- **Assignment**: Working through the data below, reproduce word for word the line with "Instruction: Click the" and every line after it, both ends included, and omit the pictures.

- **The records**:
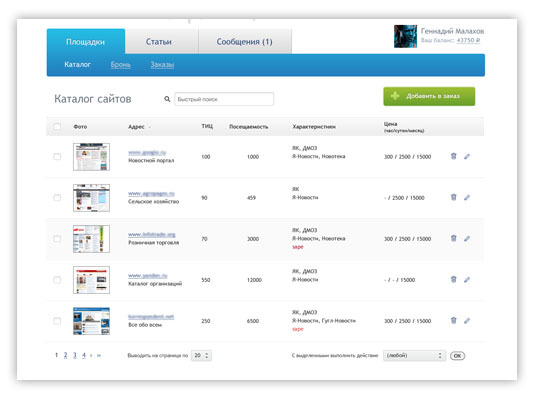
Task: Click trash icon for Розничная торговля row
Action: click(453, 238)
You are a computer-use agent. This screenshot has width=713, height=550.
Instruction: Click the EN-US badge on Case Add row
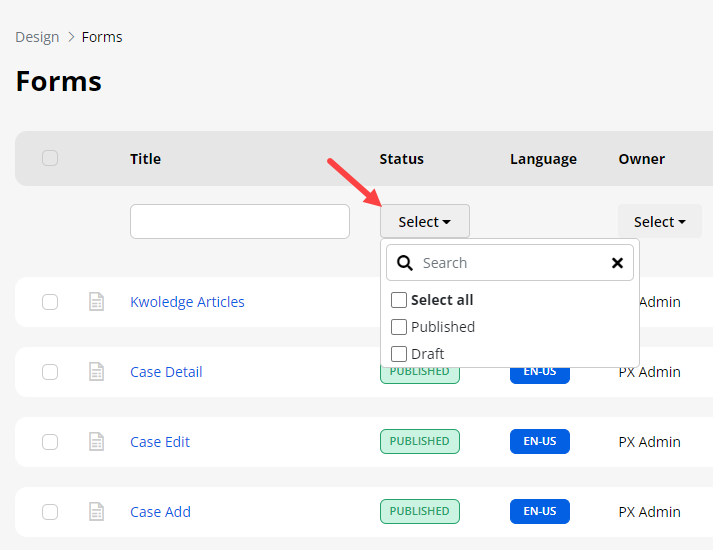(539, 512)
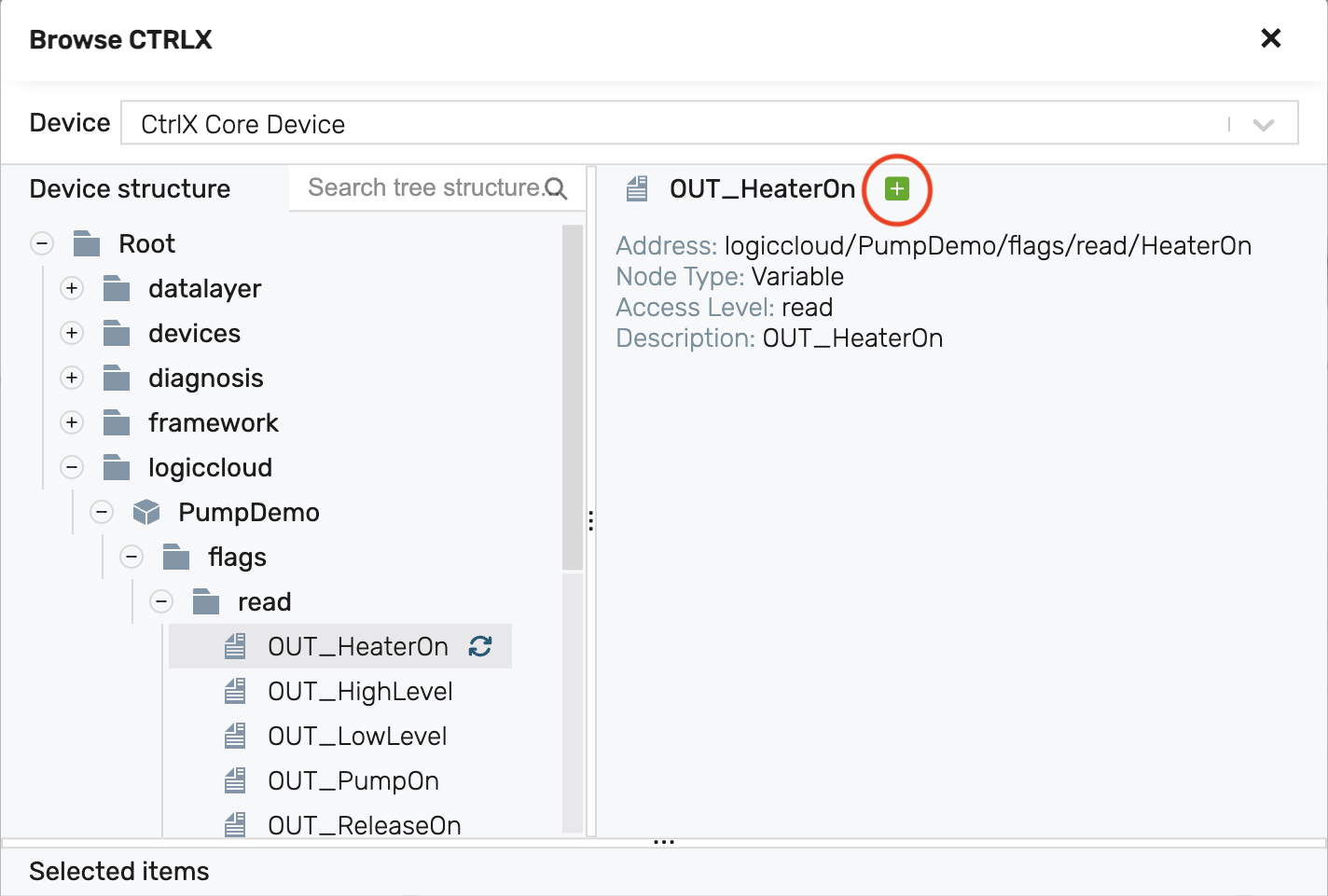This screenshot has height=896, width=1328.
Task: Click the green plus icon beside OUT_HeaterOn
Action: (896, 189)
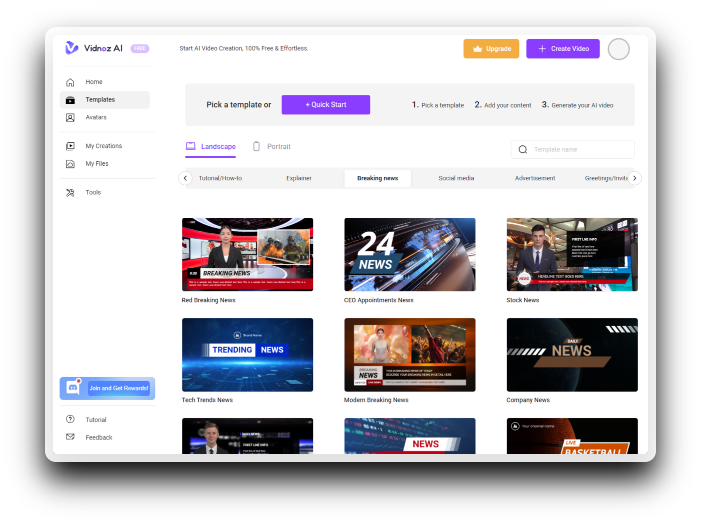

- **Response area**:
Instruction: Click the EN-US badge on Case Add row
(539, 512)
This screenshot has height=896, width=1328.
Task: Click the green plus icon beside OUT_HeaterOn
Action: (896, 189)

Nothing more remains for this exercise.